Far Cry, Unreal Tournament 2004, xSokoban, gaming itself, and Final Fantasy XI all catch your attention as we catch up on the backlog. More submissions please!

Gaming Itself

by juggler

My childhood experiences with video games were with the like of Battlezone and Tron (and later, Star Wars) in the arcade near our regular summer holiday destination - and much later, with the Commodore 64. I won't spend long extolling the virtues of this revolutionary machine with its 8-bit colour, 64Kb RAM, the MOS6581 SID-chip, a three-voice subtractive synthesizer, the MOS6566 video chip with support for 8 21x24 pixel multicoloured sprites.

Suffice it to say that many games developed for the beige beast are now regarded as seminal.

Since those days I'd barely played any video games until about a year ago when two things happened - I stumbled across a modern Star Wars machine on Brighton Pier and saw a clip of Rogue Leader on the telly. I impulse-bought a GameCube a couple of weeks later, together with copies of Rogue Leader and Pikmin.

I don't know what I was expecting from the machine. I certainly didn't want to lose hours of my life to goggle-eyed thumb-cramping mindlessness, especially not after staring at a monitor all day - my youthful exposure to a C64 had contributed to my becoming a software engineer. If I'd thought about it for more than a nanosecond I would never have bought the thing.

Having handed over the readies I was convinced that we knew how to do it better in the old days - joysticks with one or two fire buttons, rather than two analogue thumb sticks and countless other buttons. Games that were properly hard, games that took lightning reflexes and hours of dedication, games where pausing and saving were unknown and endurance was part of the experience.

I was very pleasantly surprised. In retrospect my initial games couldn't have been better chosen to suck me back into gaming. Rogue Leader has enough old-school arcade-style space combat and jaw-dropping graphics to remind me of my youth, while Pikmin typifies the differences between consoles and the C64. While Pikmin owes a debt to the classic Lemmings it really shows how imaginative and structured games have become. More importantly, Pikmin seduced my wife to the way of the GameCube (so much so that she is pestering me to buy an Xbox so she can play KOTOR).

A year on... and the Cube will sometimes go untouched for a week or two but has remained part of our leisure time - watch a video, go out for a meal, put a game on?

There are a lot of very average games around. I just don't have the time to fiddle with awkward controls or dodgy camera mechanics. Complete waste of time, so bye bye Super Monkey Ball, ta ra Wind Waker, ciao Harry Potter. I do have lots of time for well paced, beautifully thought out and tested games - hello Star Fox Adventures [Tom seems to be frothing at the mouth... -Ed], welcome Metroid Prime, wotcha Timesplitters 2.
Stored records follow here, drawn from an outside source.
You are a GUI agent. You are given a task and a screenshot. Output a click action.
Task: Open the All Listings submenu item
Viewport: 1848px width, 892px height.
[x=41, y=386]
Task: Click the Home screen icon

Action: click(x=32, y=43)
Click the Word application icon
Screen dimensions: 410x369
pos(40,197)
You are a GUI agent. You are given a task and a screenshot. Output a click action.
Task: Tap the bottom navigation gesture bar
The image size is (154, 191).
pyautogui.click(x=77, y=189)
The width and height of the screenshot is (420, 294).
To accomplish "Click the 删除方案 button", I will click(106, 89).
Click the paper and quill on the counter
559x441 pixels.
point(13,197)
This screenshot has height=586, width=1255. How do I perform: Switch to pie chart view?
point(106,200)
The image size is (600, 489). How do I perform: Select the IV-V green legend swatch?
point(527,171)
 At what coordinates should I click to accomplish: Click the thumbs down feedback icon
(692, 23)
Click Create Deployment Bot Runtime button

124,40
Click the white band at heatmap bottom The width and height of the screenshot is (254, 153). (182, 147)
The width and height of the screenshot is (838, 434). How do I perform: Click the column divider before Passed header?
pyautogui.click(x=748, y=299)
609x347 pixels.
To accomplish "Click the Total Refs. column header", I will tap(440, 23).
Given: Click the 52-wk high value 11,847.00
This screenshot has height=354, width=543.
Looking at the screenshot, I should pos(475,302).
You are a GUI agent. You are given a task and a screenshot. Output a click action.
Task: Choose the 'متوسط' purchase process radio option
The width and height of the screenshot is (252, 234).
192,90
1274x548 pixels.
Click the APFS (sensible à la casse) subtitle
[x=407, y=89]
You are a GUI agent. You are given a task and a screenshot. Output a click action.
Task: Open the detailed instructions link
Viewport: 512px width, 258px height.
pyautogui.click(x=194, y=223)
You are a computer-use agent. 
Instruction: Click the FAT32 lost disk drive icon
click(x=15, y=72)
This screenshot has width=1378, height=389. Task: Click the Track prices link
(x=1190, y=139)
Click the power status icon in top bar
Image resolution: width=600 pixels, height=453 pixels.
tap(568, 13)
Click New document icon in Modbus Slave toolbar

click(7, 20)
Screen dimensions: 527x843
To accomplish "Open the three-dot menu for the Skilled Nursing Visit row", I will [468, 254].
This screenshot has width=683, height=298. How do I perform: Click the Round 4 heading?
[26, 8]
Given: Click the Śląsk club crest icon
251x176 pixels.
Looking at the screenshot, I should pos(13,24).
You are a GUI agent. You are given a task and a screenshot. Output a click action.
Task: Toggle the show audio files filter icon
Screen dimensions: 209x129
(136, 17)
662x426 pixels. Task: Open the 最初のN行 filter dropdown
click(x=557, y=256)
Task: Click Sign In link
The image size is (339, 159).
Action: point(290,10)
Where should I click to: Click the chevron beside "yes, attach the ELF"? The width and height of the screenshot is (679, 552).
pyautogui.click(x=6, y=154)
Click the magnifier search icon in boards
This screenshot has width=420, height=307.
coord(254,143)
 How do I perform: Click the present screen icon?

I'd love to see more co-operative multiplayer games. Baldur's Gate: Dark Alliance has been the only one which has worked well so far... roll on Pikmin 2.

Serendipitously, the Cube was the right choice of console for me - fewer releases, certainly, but more originality and higher quality games, and certainly more games which appeal to my wife - and if she'd never seen any appeal then the Cube would now be a full time doorstop.